Patients and methods
A case–control study was carried out between November 2016 and December 2017 at the Clinical Pathology Department, Faculty of Medicine, in collaboration with the General Surgery Department and Oncology Department, Menoufia University. The case–control study included 100 participants divided into two groups. Group I included 50 diagnosed CRC patients and group II included 50 apparently healthy participants as a control group. PCR-restriction fragment length polymorphism was used for the detection of survivin gene polymorphisms (rs9904341).
Results
Mutant CC genotypes was statistically higher in the CRC group (42%) than in the control group (18%) (P = 0.01). C allele was statistically higher in the CRC group (62%) than in control group (43%) (P = 0.007).
Conclusion
The −31CC genotype of survivin gene is associated with CRC and may be a risk factor for the development of CRC.

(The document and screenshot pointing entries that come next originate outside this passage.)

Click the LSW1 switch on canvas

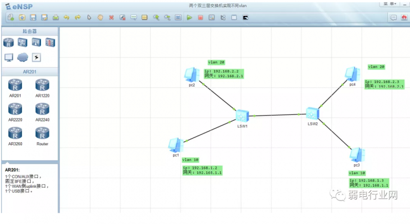(x=242, y=115)
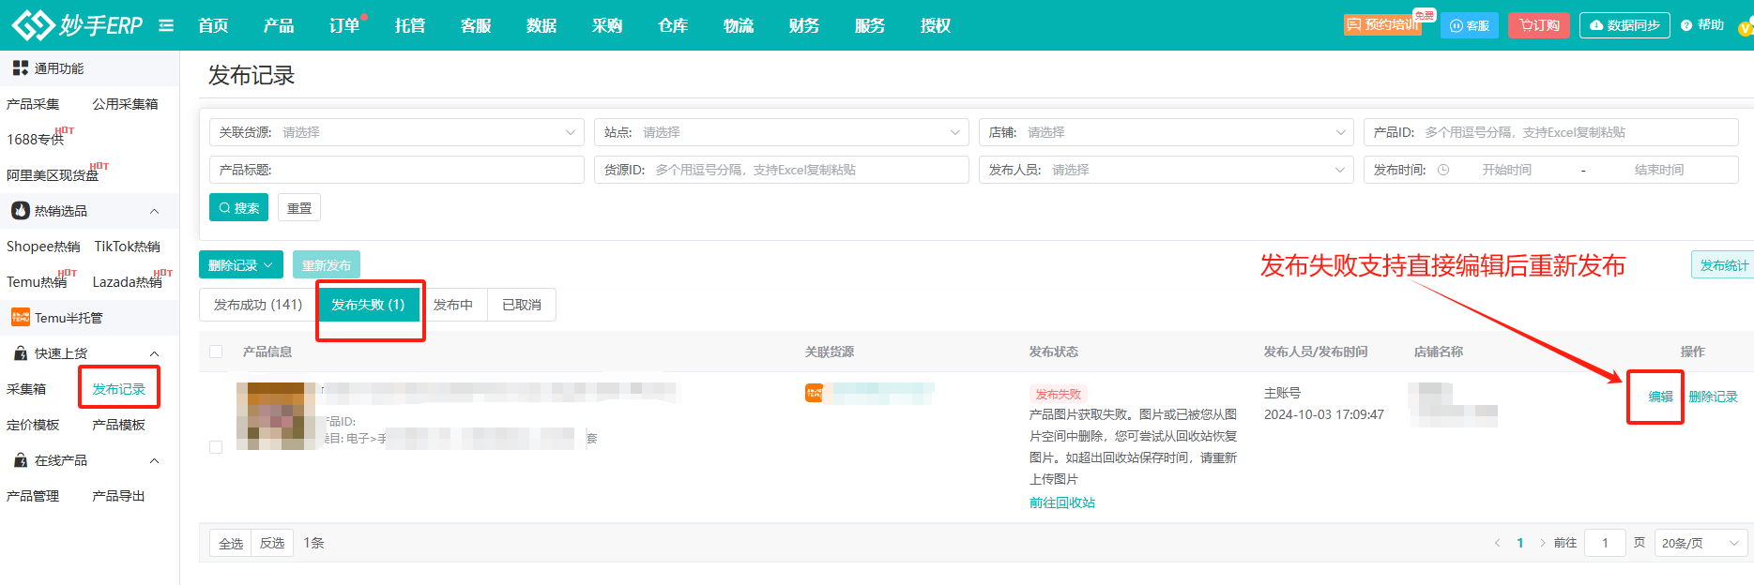Viewport: 1754px width, 585px height.
Task: Check the failed product row checkbox
Action: pos(216,447)
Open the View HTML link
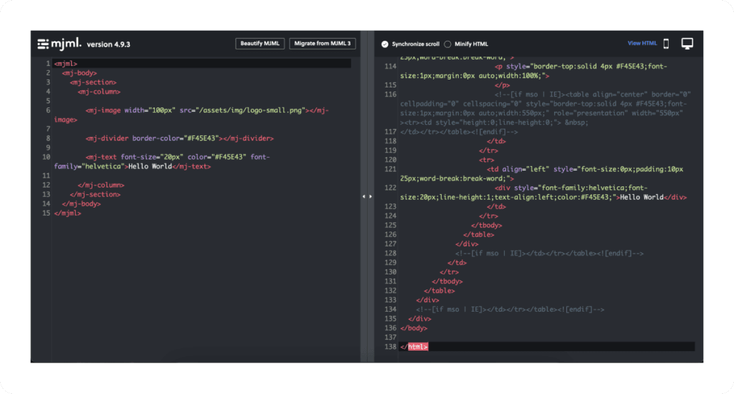The image size is (734, 394). (x=642, y=44)
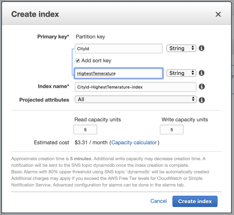Image resolution: width=234 pixels, height=215 pixels.
Task: Uncheck the Add sort key checkbox
Action: coord(78,61)
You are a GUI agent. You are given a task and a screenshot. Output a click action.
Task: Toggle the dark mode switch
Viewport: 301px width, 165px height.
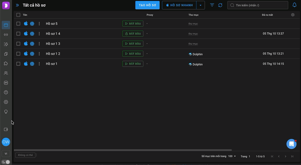[x=6, y=162]
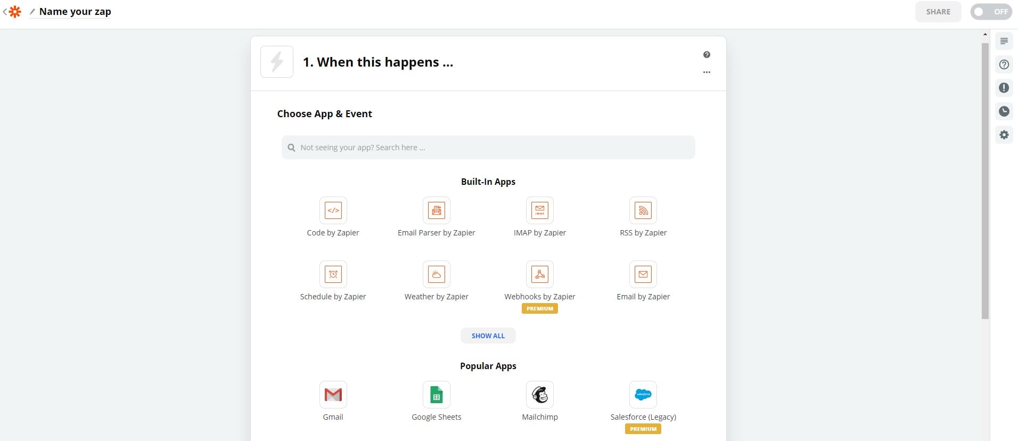
Task: Choose Schedule by Zapier icon
Action: tap(333, 275)
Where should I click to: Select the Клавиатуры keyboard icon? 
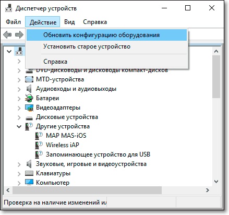[29, 173]
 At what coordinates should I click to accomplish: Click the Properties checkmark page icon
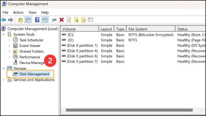point(69,20)
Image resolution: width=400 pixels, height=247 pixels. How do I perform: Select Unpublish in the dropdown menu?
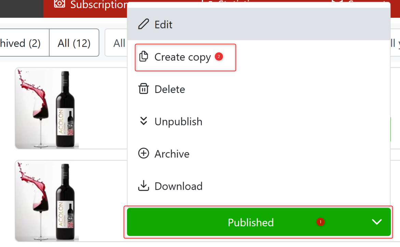(178, 121)
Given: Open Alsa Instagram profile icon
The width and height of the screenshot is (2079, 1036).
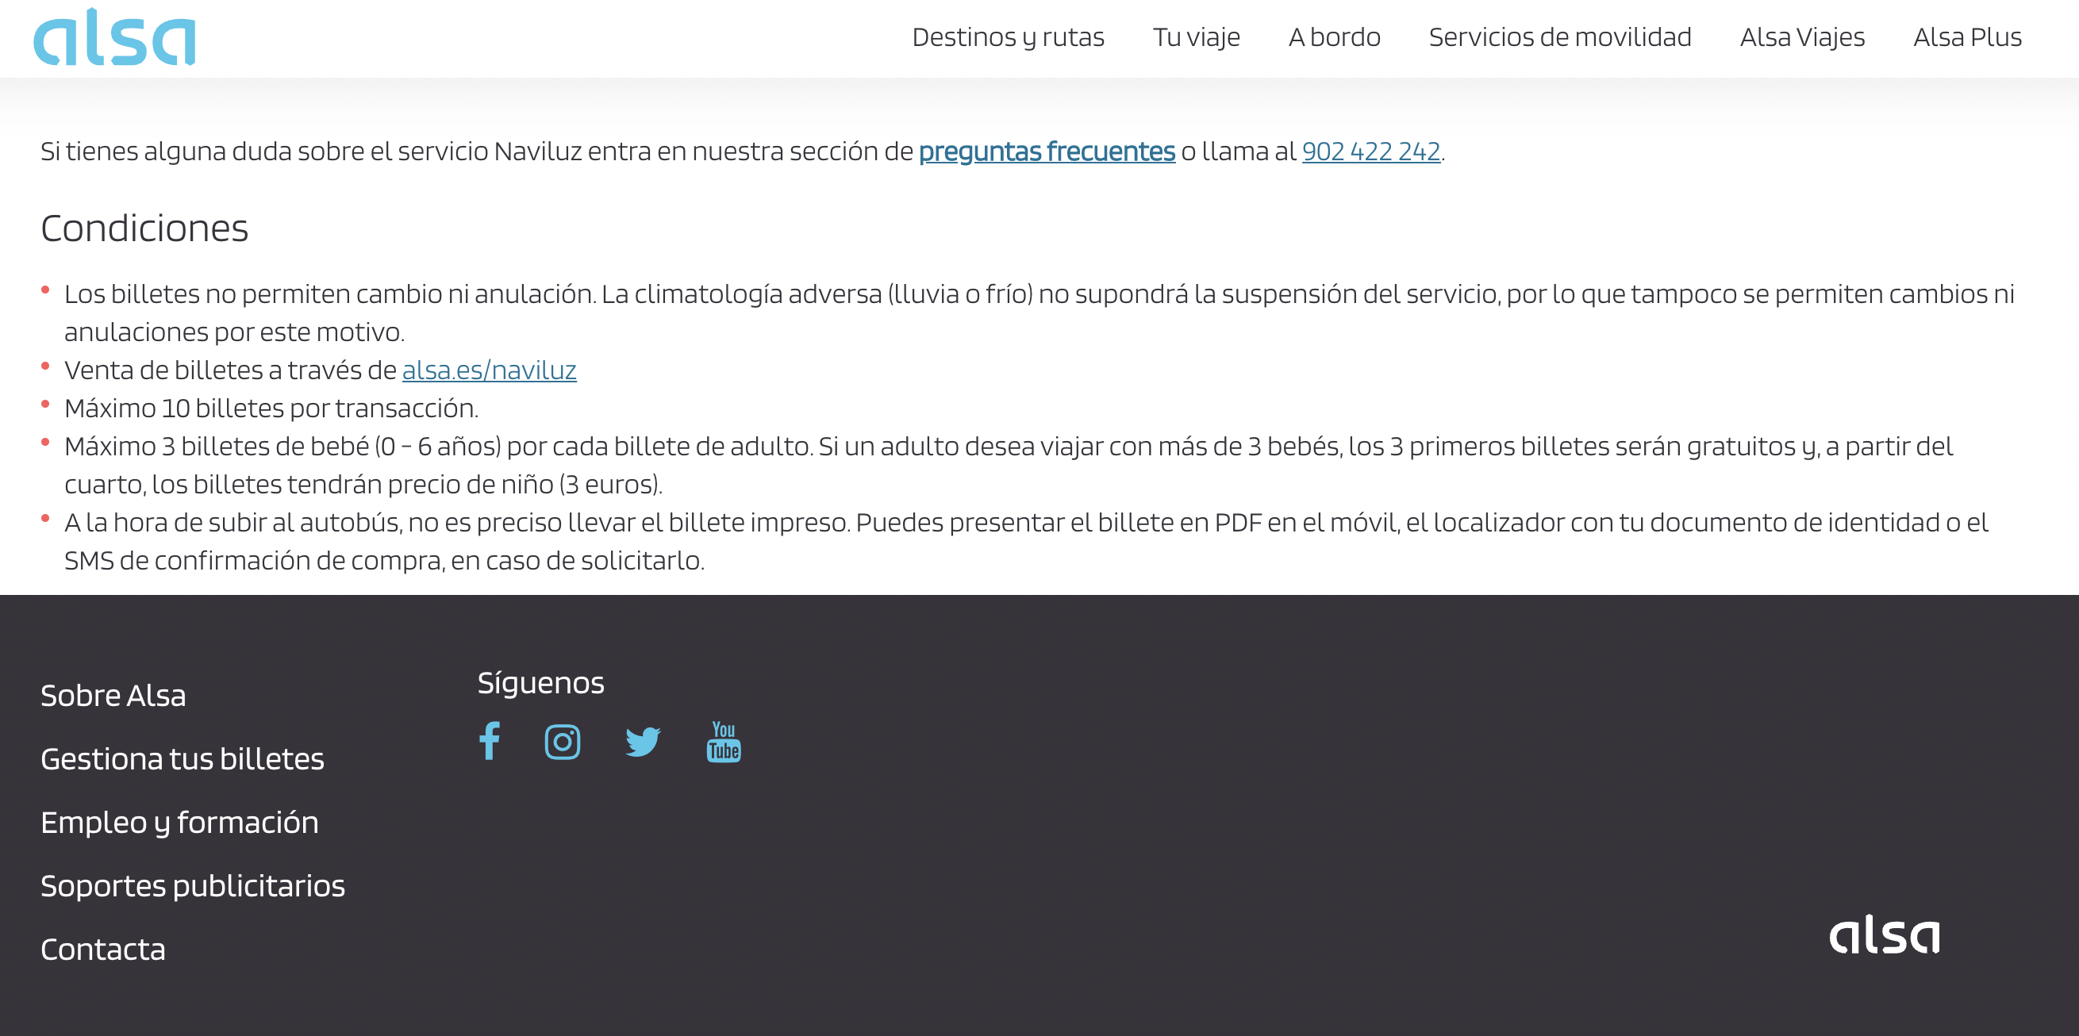Looking at the screenshot, I should pyautogui.click(x=562, y=741).
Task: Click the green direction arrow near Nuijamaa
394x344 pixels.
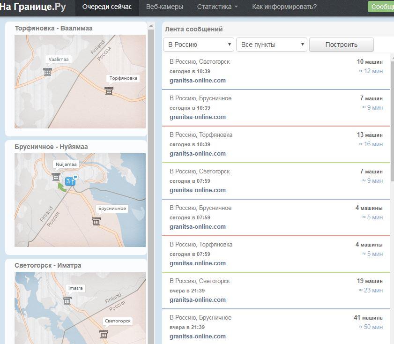Action: point(61,187)
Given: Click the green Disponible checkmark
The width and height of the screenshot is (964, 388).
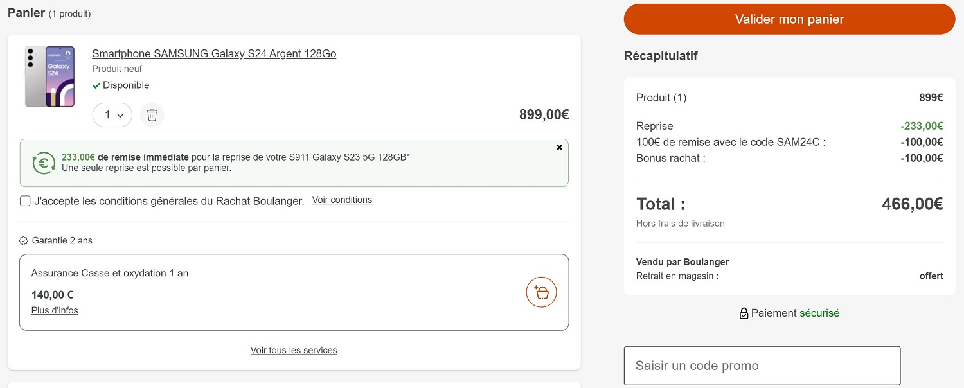Looking at the screenshot, I should 96,85.
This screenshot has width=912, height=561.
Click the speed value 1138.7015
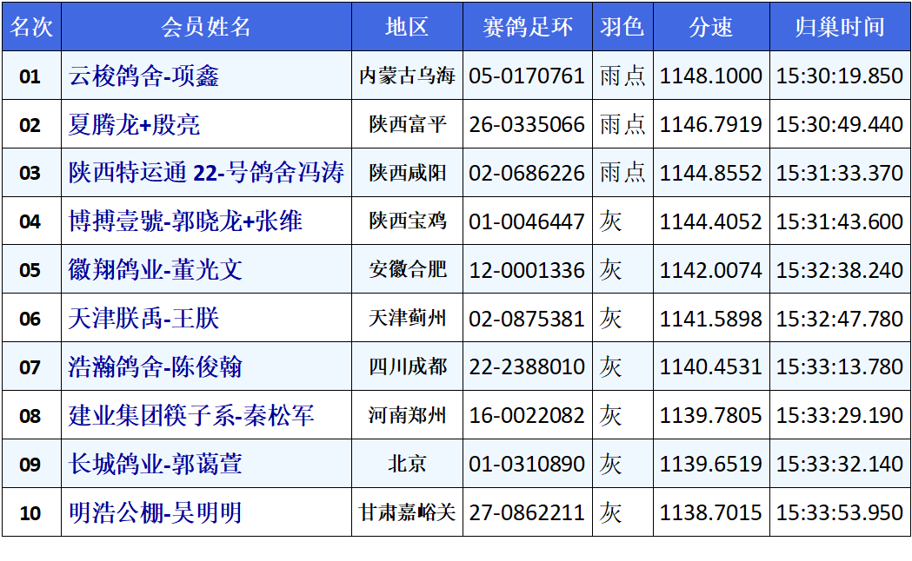point(710,513)
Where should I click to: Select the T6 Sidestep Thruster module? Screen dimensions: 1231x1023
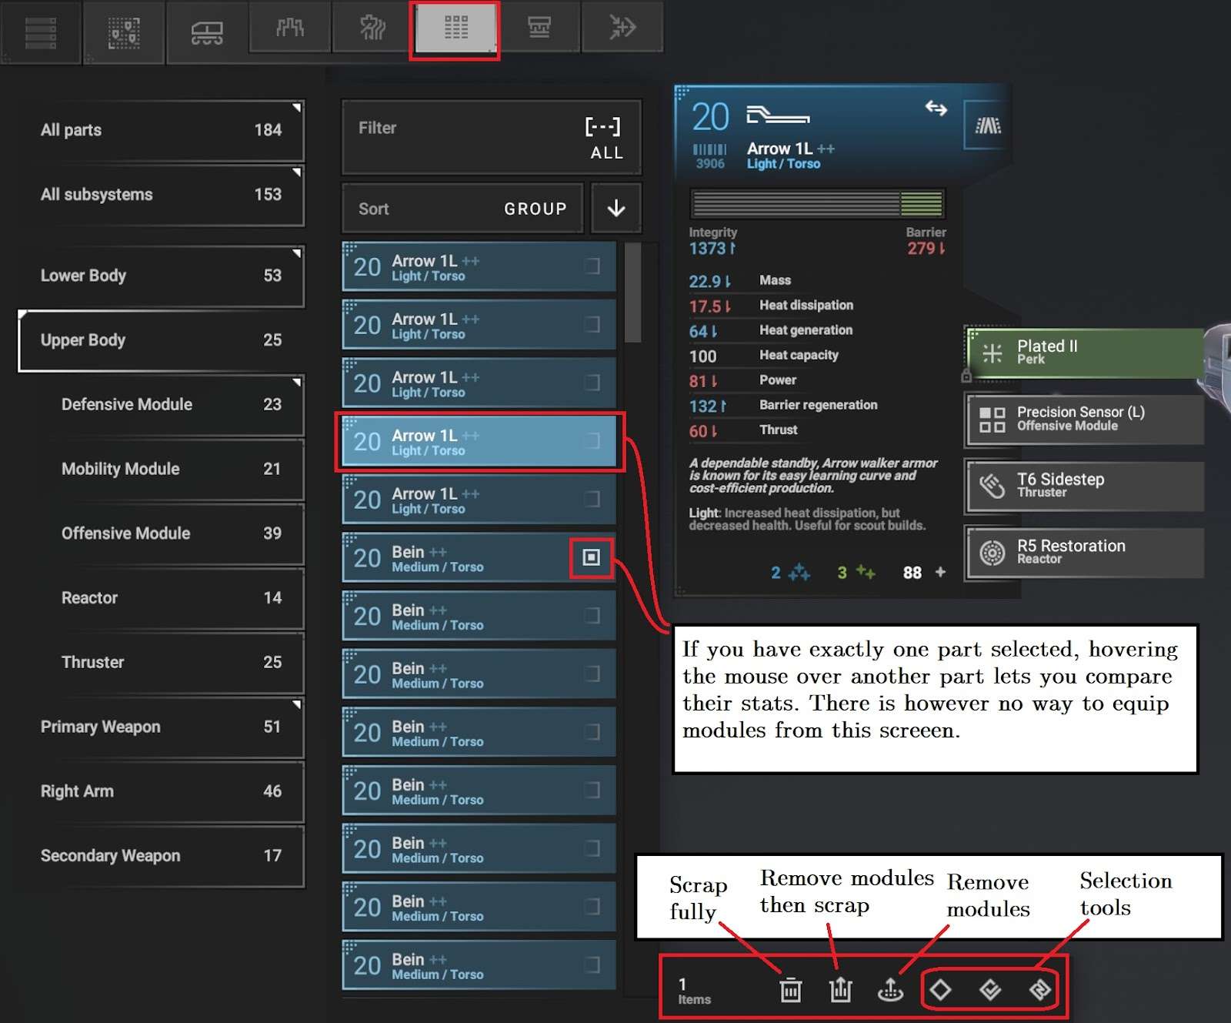point(1085,486)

Keywords: colorectal carcinoma, genetic, polymerase chain reaction-restriction fragment length polymorphism, polymorphism, survivin


How to cite this article:
Fathy WM, Amar MS, Montaser B, Ahmed MM. Association between survivin gene polymorphism and colorectal cancer. Menoufia Med J 2019;32:296-300

How to cite this URL:
Fathy WM, Amar MS, Montaser B, Ahmed MM. Association between survivin gene polymorphism and colorectal cancer. Menoufia Med J [serial online] 2019 [cited 2019 May 27];32:296-300. Available from: http://www.mmj.eg.net/text.asp?2019/32/1/296/256087




  Introduction Top


Cancer is the abnormal cell growth that causes cell proliferation and morbidity due to multiple gene expressions, and if not treated, it may result in tissue invasion and metastasis leading to death. Gastrointestinal cancers are the most common malignant tumors along with lung and breast cancer in the world [1]. Colorectal cancer (CRC) is considered the third most common cancer worldwide after lung and breast cancers; it is the third most common cancer in men after lung and prostate cancers and the second most common cancer in women after breast cancer [2]. The global annual incidence of CRC is approximately one million cases and its annual mortality is more than 500 000. [3]. Apoptosis, also known as programmed cell death, has an evolutionarily conserved role and it is a necessary process for organ development, tissue remodeling, and suppression of immune response [4]. Inhibitor of apoptosis (IAPs) proteins are a family of proteins with antiapoptotic functions that contribute to the evasion of apoptosis. IAP proteins are expressed at high levels in a variety of human cancers including colon cancer [5]. Survivin is considered as a novel member of the IAP protein family that is involved in both cell division regulation and apoptosis inhibition [6]. The overexpression of survivin is associated with the development of disease including cancers [7]. Survivin gene promotes tumor development and progression by inhibiting apoptosis and increasing cell proliferation [8].

Aim

To study the role of survivin gene polymorphisms (rs9904341) and the danger of developing CRC among Egyptian patients.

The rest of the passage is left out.